Visualization of the flat electronic band in twisted bilayer graphene near the magic angle twist

MIB Utama and RJ Koch and K Lee and N Leconte and HY Li and SH Zhao and LL Jiang and JY Zhu and K Watanabe and T Taniguchi and PD Ashby and A Weber-Bargioni and A Zettl and C Jozwiak and J Jung and E Rotenberg and A Bostwick and F Wang, NATURE PHYSICS, 17, 184-+ (2021).

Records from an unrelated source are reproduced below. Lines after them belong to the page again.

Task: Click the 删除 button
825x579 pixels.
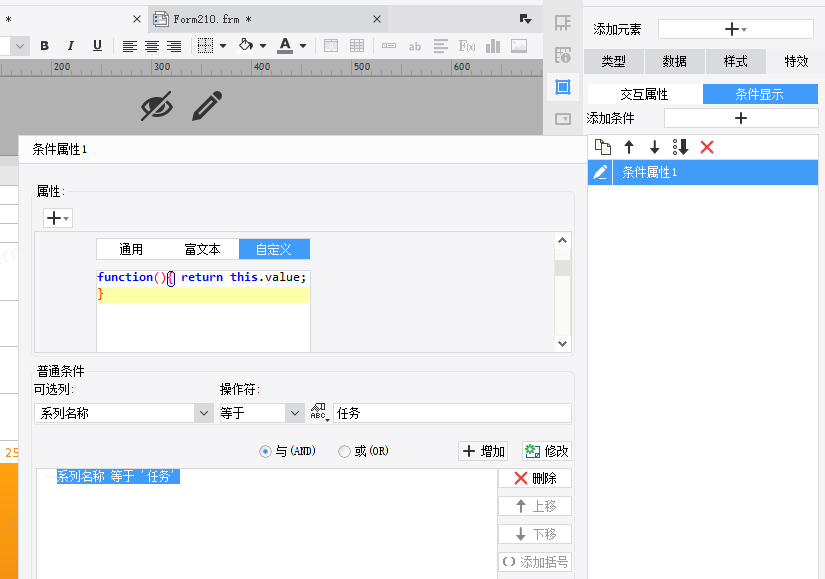Action: click(535, 478)
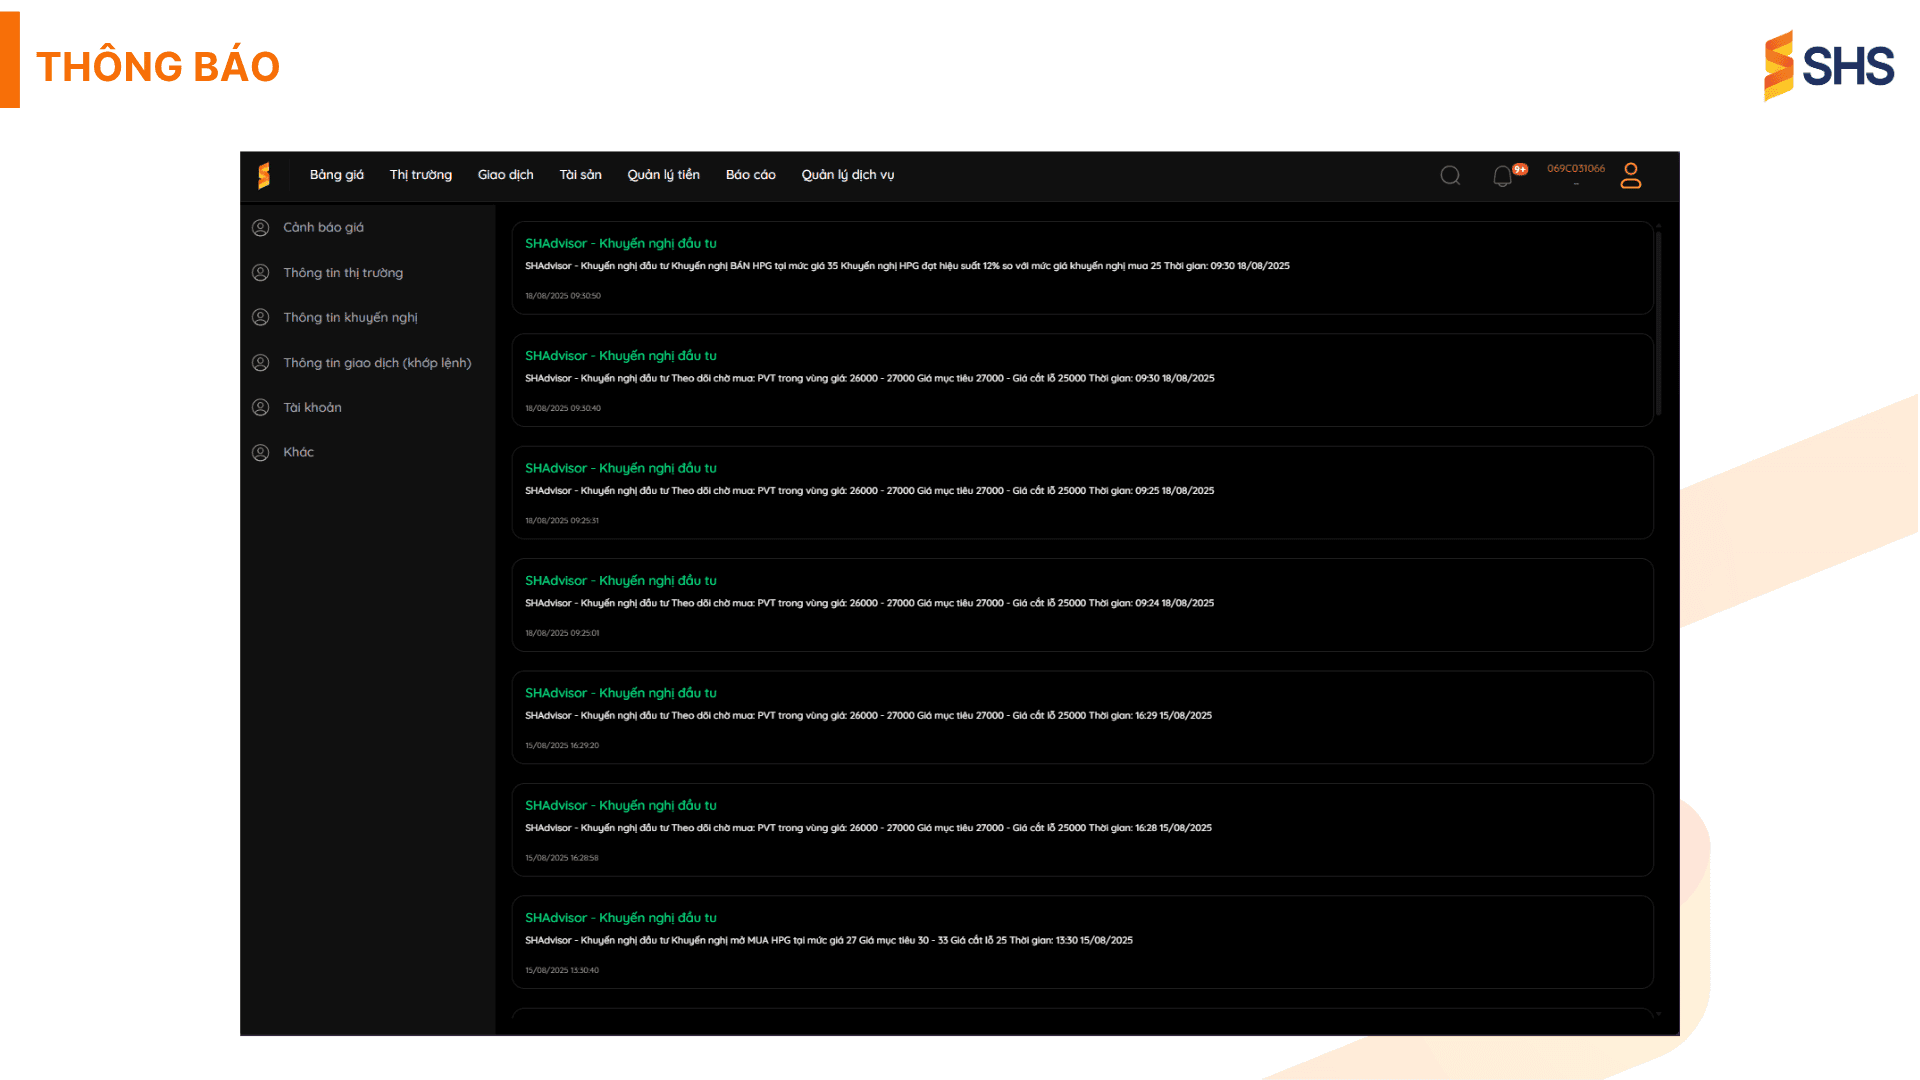Open the Quản lý dịch vụ menu
This screenshot has width=1920, height=1080.
coord(848,175)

DOI: 10.1038/s41567-020-0974-x

Bilayer graphene has been predicted to host a moire miniband with flat dispersion if the layers are stacked at specific twist angles known as the 'magic angles'(1,2). Recently, twisted bilayer graphene (tBLG) with a magic angle twist was reported to exhibit a correlated insulating state and superconductivity(3,4), where the presence of the flat miniband in the system is thought to be essential for the emergence of these ordered phases in the transport measurements. Although tunnelling spectroscopy(5-9)and electronic compressibility measurements(10)in tBLG have found a van Hove singularity that is consistent with the presence of the flat miniband, a direct observation of the flat dispersion in the momentum space of such a moire miniband in tBLG is still lacking. Here, we report the visualization of this flat moire miniband by using angle- resolved photoemission spectroscopy with nanoscale resolution. The high spatial resolution of this technique enabled the measurement of the local electronic structure of the tBLG. The measurements demonstrate the existence of the flat moire band near the charge neutrality for tBLG close to the magic angle at room temperature. The flat electronic bands that are associated with ordered phases in twisted bilayer graphene at a magic twist angle have been imaged using angle-resolved photoemission spectroscopy.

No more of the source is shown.